Just last month, President Bush, at a news conference with
French President Nicolas Sarkozy, said, "We talked about
Iran and the desire to work jointly to convince the Iranian
regime to give up their nuclear weapons ambitions, for the
sake of peace."
More ominously, Bush told a news conference Oct. 17, "I've
told people that if you're interested in avoiding World War
III, it seems like you ought to be interested in preventing
them from having the knowledge necessary to make a nuclear
weapon."
Asked then if he definitely believed that Iran wanted to build
a nuclear bomb, Bush said, "Yeah, I believe they want
to have the capacity, the knowledge, in order to make a nuclear
weapon."
Bush's National Security Adviser Stephen Hadley said the president
made comments like those "because he was describing the
threat as the intelligence community itself had been describing
the threat both publicly and in their briefings to him."

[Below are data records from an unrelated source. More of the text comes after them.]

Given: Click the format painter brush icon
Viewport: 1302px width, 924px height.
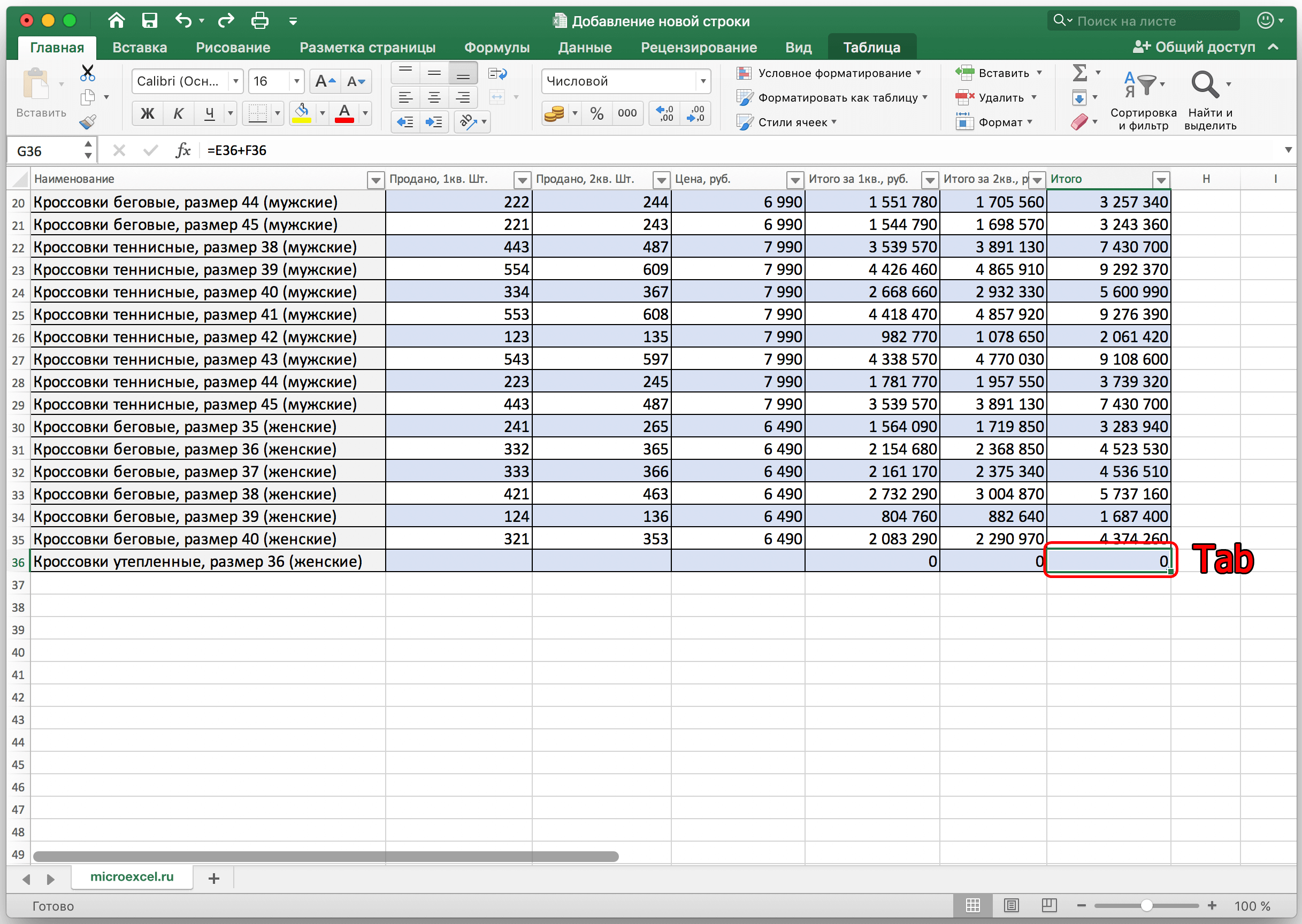Looking at the screenshot, I should point(87,122).
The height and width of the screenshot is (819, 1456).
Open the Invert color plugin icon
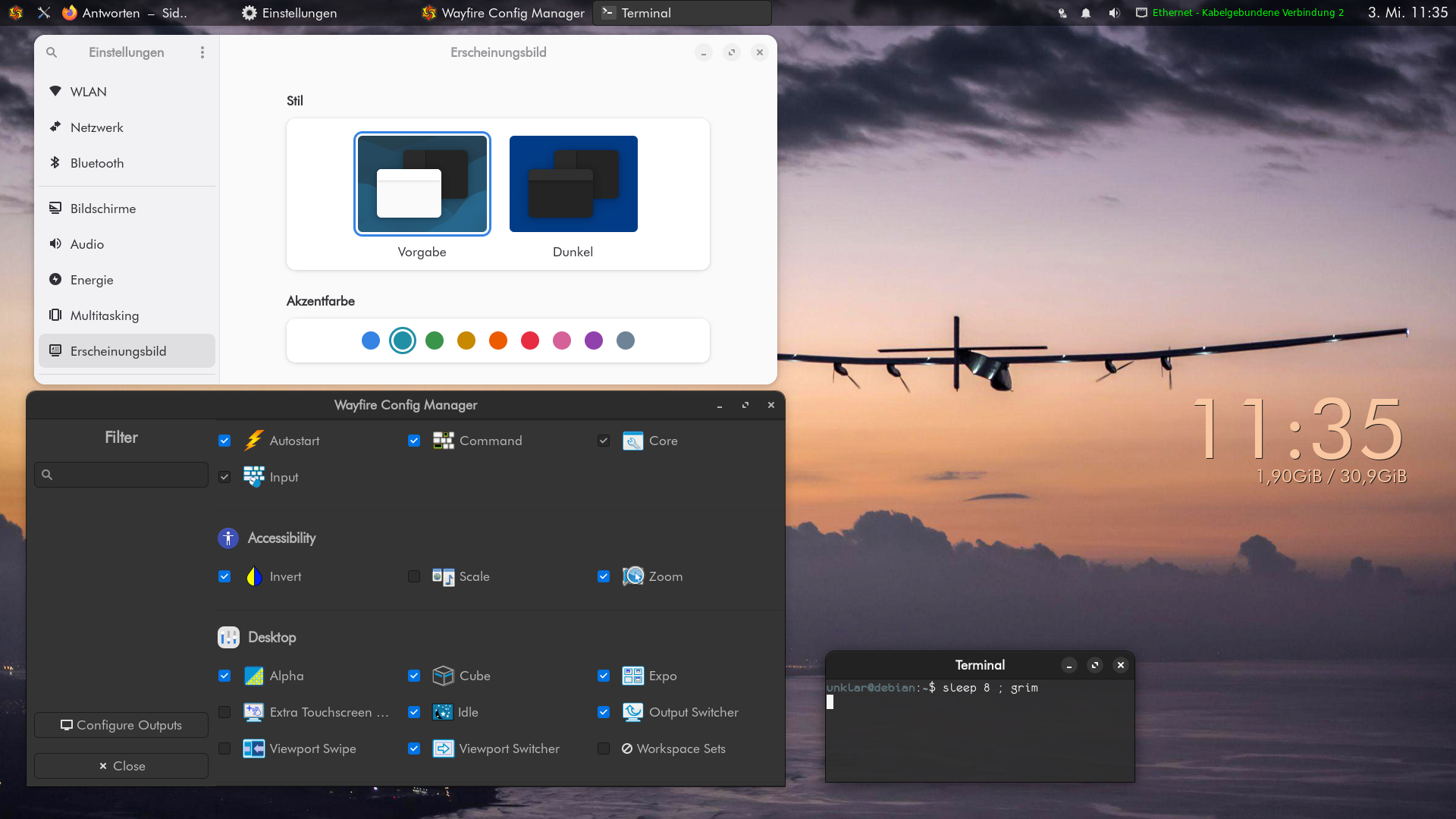click(x=253, y=576)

Intelligence officials advised Bush several months ago that
they were reevaluating their assessments about Iran. They came
to the White House last Wednesday and briefed him on their
new findings.
The intelligence flip-flop recalled the embarrassing reversal
that Bush was forced to make on whether Iraq possessed weapons
of mass destruction. The conviction that Saddam Hussein had
such weapons was one of the factors behind Bush's decision
to invade Iraq. It since has been determined that Iraq did
not have weapons of mass destruction.
Democrats on Monday did not hesitate to suggest an Iran-Iraq
comparison.
Senate Majority Leader Harry Reid said Democrats had requested
the new Iran assessment "so that the administration could
not rush this Congress and the country to another war based
on flawed intelligence."
"I hope this administration reads this report carefully
and appropriately adjusts its rhetoric and policy vis-a-vis
Iran," Reid said. "The administration should begin
this process by finally undertaking a diplomatic surge necessary
to effectively address the challenges posed by Iran."

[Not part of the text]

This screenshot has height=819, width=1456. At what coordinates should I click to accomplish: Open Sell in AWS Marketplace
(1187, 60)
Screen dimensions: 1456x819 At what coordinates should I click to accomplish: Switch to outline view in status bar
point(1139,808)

In the case of Iran, though, the White House has not dropped
its suspicions that Tehran could pursue a nuclear bomb.
Iran continues to develop, test and deploy ballistic missiles,
and its civilian uranium enrichment program is continuing. "It
can readily use the same technology to produce weapons-grade
uranium," Hadley said.
In rewriting the conclusions about Iran, the new estimate
said Tehran was pursuing a nuclear weapons program but halted
that effort in the fall of 2003 under the weight of international
pressure. Importantly, the estimate said Iran has not restarted
the nuclear bomb program.
"Tehran's decision to halt its nuclear weapons program
suggests it is less determined to develop nuclear weapons than
we have been judging since 2005," the new estimate said.
While key facts have changed, the administration's strategy
has not.
The White House says it will continue to try to build pressure
on Iran to prevent it from ever acquiring nuclear bombs.
"The bottom line is that for that strategy to succeed,
the international community has to turn up the pressure on
Iran with diplomatic isolation, United Nations sanctions and
with other financial pressure," Hadley said. "And
Iran has to decide that it wants to negotiate a solution."
Some analysts believe the new conclusions will be a roadblock
for Vice President Dick Cheney and other hawkish members of
the administration to be more confrontational toward Iran.
"It's a good thing that we caught this before we marched
headlong into another military conflict," said Jon Wolfsthal,
senior fellow at the Center for Strategic and International
Studies in Washington. "This isn't the timebomb the administration
made it out to be for the last several years."
Wolfsthal said the conclusion that international pressure
prompted Iran to halt its program "is the piece of information
that we missed in Iraq" where Bush believed that Iraq's
pursuit of WMD was continuing despite sanctions. He said the
administration did not appear inclined to change its strategy
toward Iran. He said that "suggests they can't take yes
for an answer."
___
EDITOR'S NOTE — Terence Hunt has covered the White House
for The Associated Press since the Reagan administration.